> **Passage du texte**
——————————

26 mars 2017

"Révolution", de Sébastien Gendron : Power to the People ?

Sébastien Gendron est de retour, et il est en colère... Au début de son roman, Gendron ne renonce pas à ses (bonnes) habitudes : une situation totalement invraisemblable, des lieux parfaitement loufoques, des personnages aussi inattendus que lamentables. Jugez-en : le livre commence dans une discothèque,  le Torpedo,  tout entière vouée à la distraction des seniors,  et à l'enrichissement éhonté de son propriétaire. Qu'est-ce qu'on s'amuse, au Torpedo ! Des sosies de stars viennent prendre les commandes, servir les consommations, danser avec les clients; l'établissement est donc peuplé de Richard Gere, de Beyoncé et de Kylie Minogue aussi faux que possible. 

Pour l'heure, le Torpedo vient d'ouvrir, il est 13h30, et le patron, M. Katzemberg, a des rendez-vous. M. Katzemberg recrute. Eh oui, c'est un patron modèle, M. Katzemberg. Deux personnes M. Katzemberg, il a déjà travaillé pour lui. Frank (il s'appelle Frank) a bien besoin d'un job qui lui rapporte. Vu qu'il s'est fourré dans un sacré guêpier : il a enlevé une adolescente et manque de pot, personne ne veut la récupérer... Frank, c'est le "gangster number one" de Katzemberg. Ça le rassure. Ça ne devrait pas. L'autre, Georges, est un nouveau-venu, et il n'a pas la tête de l'emploi. Mais les apparences sont parfois trompeuses... Et n'oublions pas Voyelle, le chien de garde homme à tout faire de M. Katzemberg, sorte de colosse un peu lent qui doit son surnom à son incapacité à articuler les consonnes. Voyelle, l'indispensable, l'innocent, celui qui ne sent pas sa force. Histoire de ne pas vous gâcher le plaisir, passons directement au cœur du sujet. Après moults quiproquos, violences et autres péripéties mortifères, Georges l'inconnu se retrouve à fuir au volant de la jeep patronale, occupé à mettre autant de distance qu'il le peut entre le Torpedo et sa propre personne.

——————————

> **Données affichées**
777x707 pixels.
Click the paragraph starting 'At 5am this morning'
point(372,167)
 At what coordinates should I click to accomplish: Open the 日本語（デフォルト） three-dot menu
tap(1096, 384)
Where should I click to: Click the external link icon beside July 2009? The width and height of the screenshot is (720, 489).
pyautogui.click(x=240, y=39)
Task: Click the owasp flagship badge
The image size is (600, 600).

——————————

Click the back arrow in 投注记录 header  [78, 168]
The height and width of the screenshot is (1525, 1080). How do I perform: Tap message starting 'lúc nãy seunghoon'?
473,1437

——————————

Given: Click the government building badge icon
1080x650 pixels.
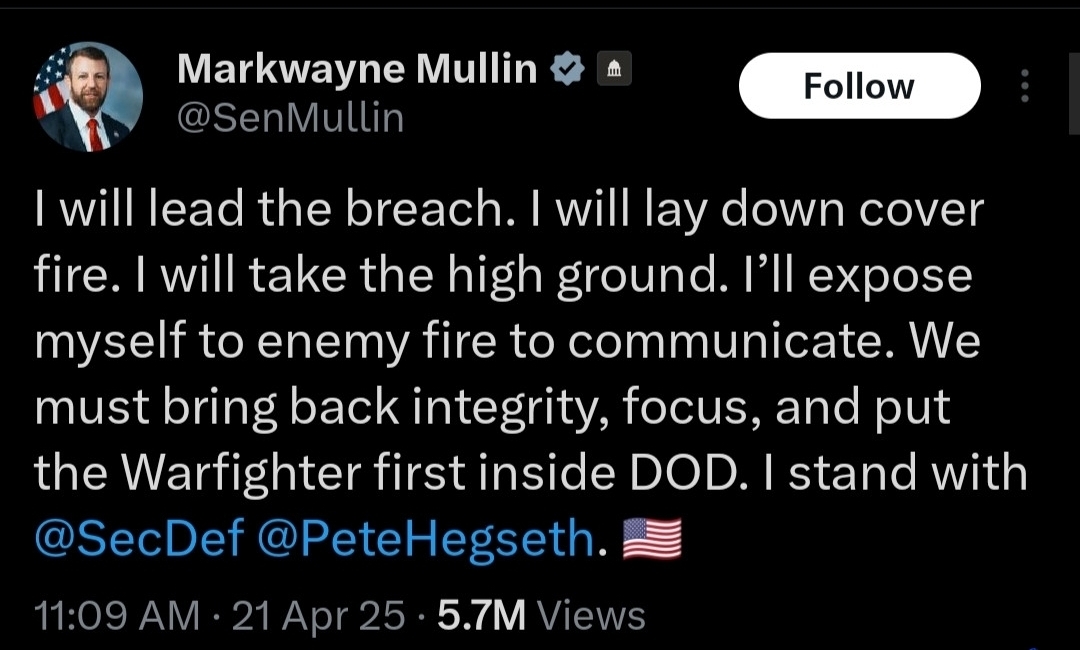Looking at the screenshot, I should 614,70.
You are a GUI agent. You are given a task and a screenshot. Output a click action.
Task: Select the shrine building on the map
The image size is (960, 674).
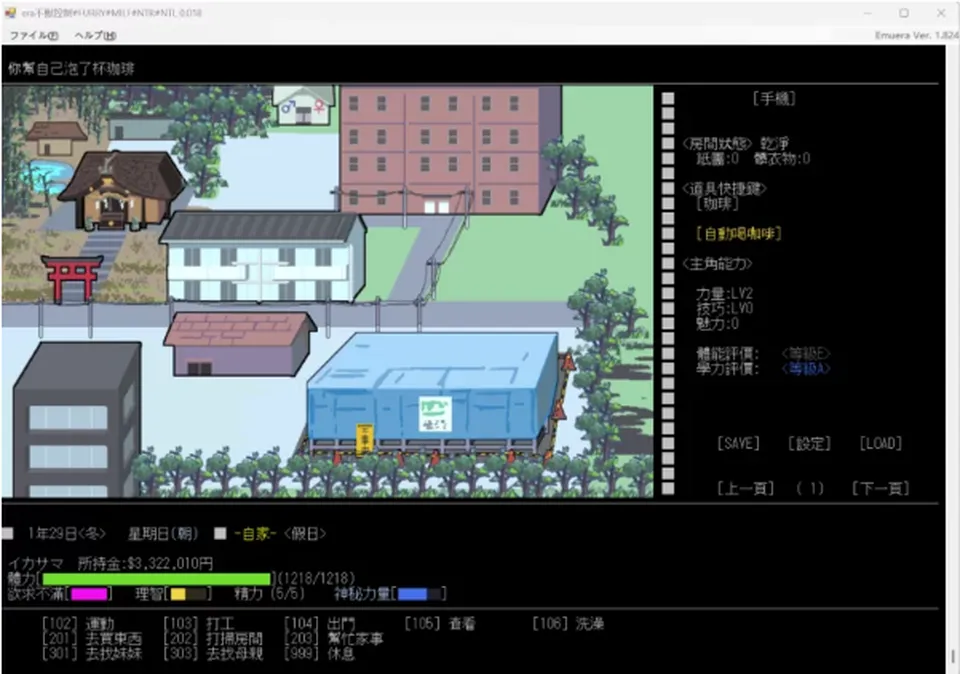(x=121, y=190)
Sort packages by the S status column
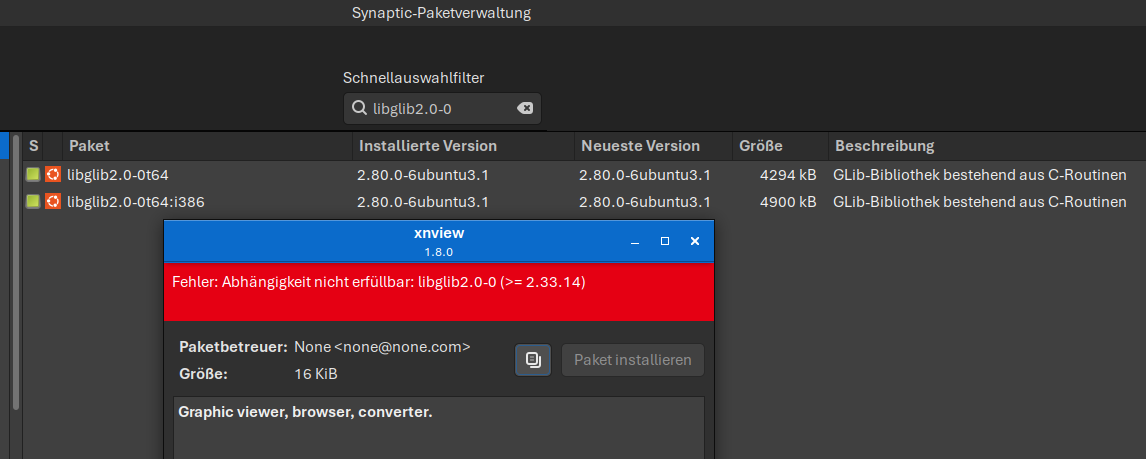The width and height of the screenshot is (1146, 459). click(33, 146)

——————————

> **À faire**
**A)** Répondez à ces questions d'après la critique du roman :
(i) Comment s'appelle la discothèque où commence le livre ?
(ii) À quelle heure le Torpedo vient-il d'ouvrir ?
(iii) À quoi Voyelle doit-il son surnom ?
**B)** Recopiez tout le passage de la critique du roman, de « 26 mars 2017 » jusqu'à « faux que possible. ».

> **Réponses**
**A)**
(i) Le Torpedo.
(ii) À 13h30.
(iii) À son incapacité à articuler les consonnes.

**B)**
26 mars 2017

"Révolution", de Sébastien Gendron : Power to the People ?

Sébastien Gendron est de retour, et il est en colère... Au début de son roman, Gendron ne renonce pas à ses (bonnes) habitudes : une situation totalement invraisemblable, des lieux parfaitement loufoques, des personnages aussi inattendus que lamentables. Jugez-en : le livre commence dans une discothèque,  le Torpedo,  tout entière vouée à la distraction des seniors,  et à l'enrichissement éhonté de son propriétaire. Qu'est-ce qu'on s'amuse, au Torpedo ! Des sosies de stars viennent prendre les commandes, servir les consommations, danser avec les clients; l'établissement est donc peuplé de Richard Gere, de Beyoncé et de Kylie Minogue aussi faux que possible.